This is because users are confused by the various claims made by vendors, who routinely claim ratios of 20:1 and sometimes claim ratios of greater than 100:1. According to an end-user survey conducted by ESG, one-third of the respondents experienced less than a 10× reduction in data, while almost half (48%) were getting 10× to 20× reduction (see figure). The remaining 18% realized greater than 20× reduction, with only 2% reporting reduction rates greater than 100×.

Granted, the survey population was low—only 48 respondents—but it is clear that you can expect data-reduction ratios of less than 20:1 in most cases.

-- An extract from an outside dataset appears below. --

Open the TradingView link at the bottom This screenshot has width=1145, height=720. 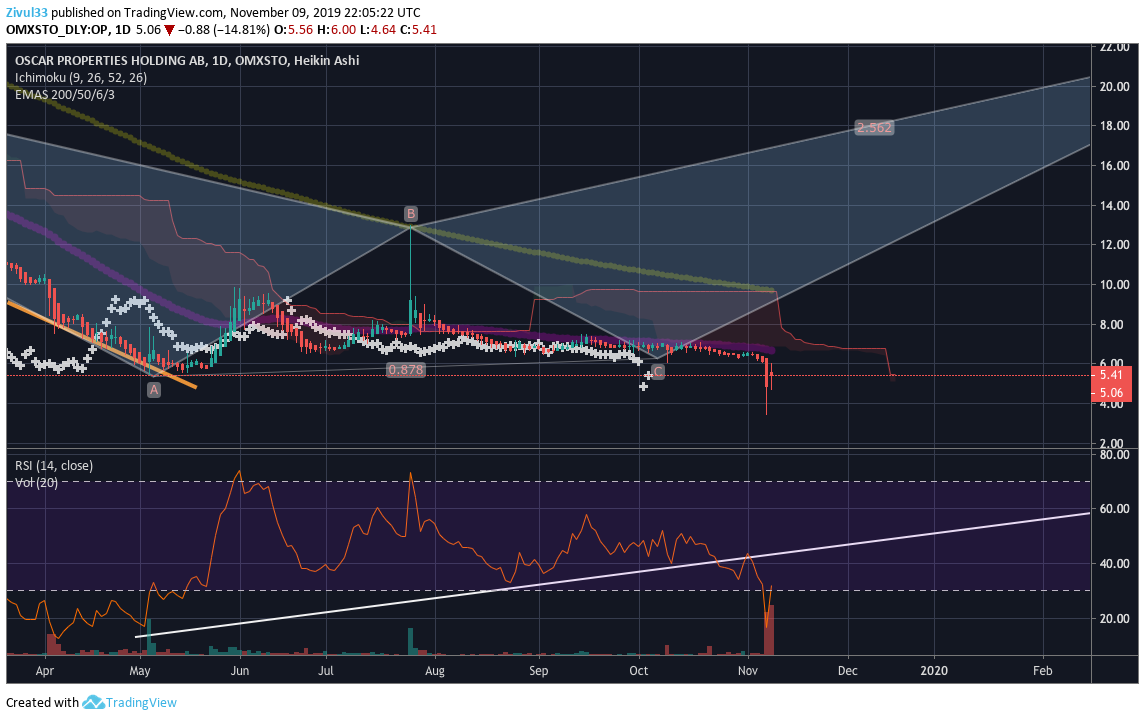click(x=141, y=702)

But data-reduction ratios aren’t the only issue with de-duplication. On the surface, the technology seems simple (and isn’t new at all): Eliminate data redundancy with sophisticated algorithms and, bingo, you get capacity and cost reduction, faster backup/restore and data-transfer rates, and reduced bandwidth requirements.

It is simple, but vendors have implemented data de-duplication in many different ways, making product evaluation a complex task. Users have to grapple with where, when, and how issues, each involving trade-offs, such as:

  • Hardware- versus software-based de-duplication;
  • File- versus block- versus byte-level de-duplication;
  • De-duplication at the application or file servers vs. at the backup server; and
  • Inline vs. post-processing de-duplication (an argument that has been debated in the storage industry more than McCain vs. Obama has on CNN).

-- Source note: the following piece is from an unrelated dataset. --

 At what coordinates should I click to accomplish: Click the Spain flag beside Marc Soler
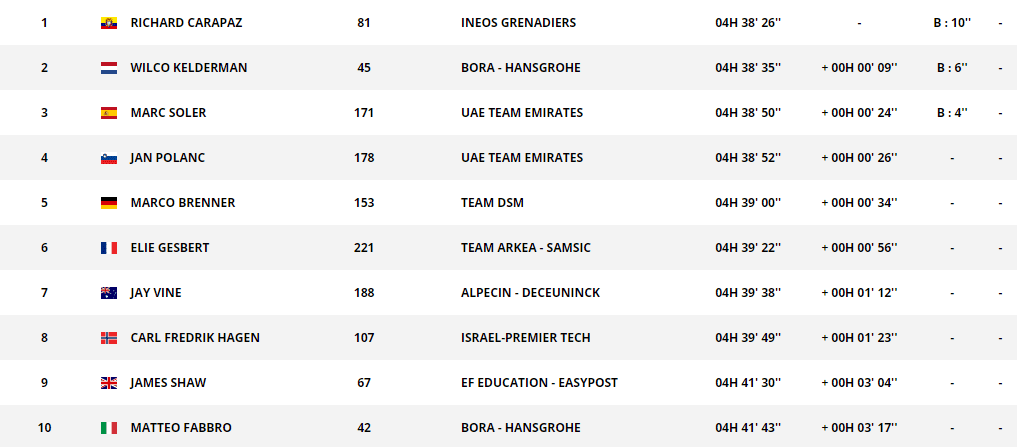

In almost every instance, the trade-offs revolve around cost, performance, flexibility, scalability, and the actual capacity reduction to be gained or sacrificed.

Although you can get to a short list of vendors via complex calculations, making the final decision will almost inevitably require in-house testing—an arduous task, but well worth the effort given the potential advantages of data de-duplication.